# Measures of Spread in Discrete Distributions

.

In Year 9, we worked with:

• Range (largest minus smallest) and
• Inter-Quartile Range (Upper Quartile minus Lower Quartile)

as two ways of measuring the spread of the data.
.

In higher levels of maths we use variance and standard deviation

• They give us a finer measurement of the spread of the data.
• This is because they are based on all the data, not just the endpoints (or the quartiles).

.

• a larger value means the data is more spread out,
• a smaller value means the data is clumped more closely together.

.

## Variance

.

Notation:

… … Var(X) … … or

… … $\sigma^2$ … … { $\sigma$ is the lower case sigma }

.

The rule for the Variance of the Variable X is:

… … $\sigma^2 = E(X - \mu)^2$ … … { $\mu$ is the mean or Expected Value of X }
.

… … $\sigma^2 = \sum \, (x - \mu)^2 \times p(x)$

.

### Example 1a (note shortcut below)

.

In the distribution below, calculate Var(X)

Solution

… … First calculate the mean (Expected Value)

… … … … $\mu = \Sigma \; x \times p(x)$
.

… … … … $\mu = 0\times 0.25 + 1 \times 0.35 + 2 \times 0.2 + 3 \times 0.2$
.

… … … … $\mu = 1.35$

.

… … Then fill in the table as shown:

.

… … Hence the Variance Var(X) is:
.

… … … … $\sigma^2 = \sum \, (X - \mu)^2 \times p(x)$
.

… … … … $\sigma^2 = 1.1275$
.

… … {This is a lot of calculations.
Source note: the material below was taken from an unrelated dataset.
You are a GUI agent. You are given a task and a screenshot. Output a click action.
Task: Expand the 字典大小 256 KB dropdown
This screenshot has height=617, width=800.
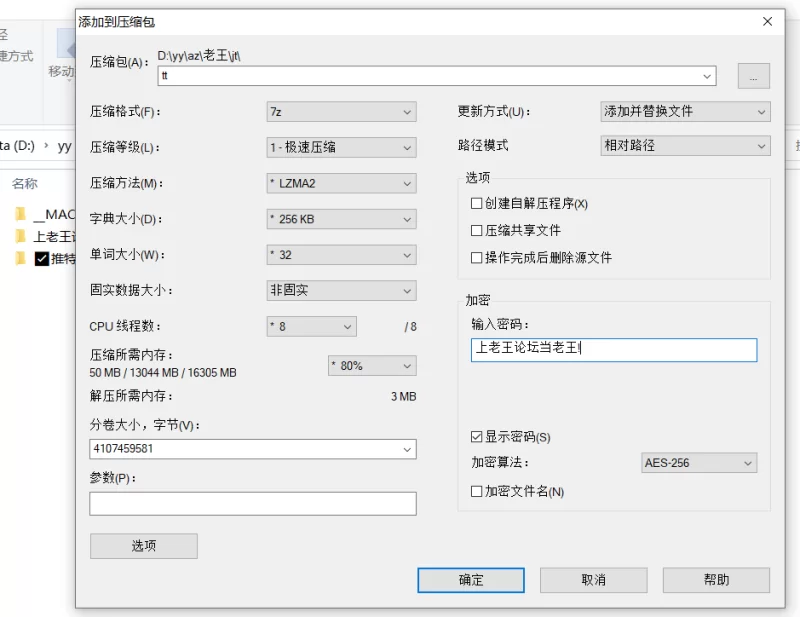(340, 219)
There is an easier way!!}

.

## Alternate Rule for Variance

.

… … $\sigma^2 = E(X^2) - \mu^2$
.

Recall that:
.

… … $E(X) = \sum \, x \, p(x)$

… … therefore

… … $E(X^2) = \sum \, x^2 \, p(x)$
.

So the alternate rule for Variance can be expressed as:
.

… … $\sigma^2 = \sum \, x^2 \, p(x) - \mu^2$

.

### Example 1b (using alternate rule)

In the distribution below, calculate Var(X)

Solution

… … First calculate the mean (Expected Value)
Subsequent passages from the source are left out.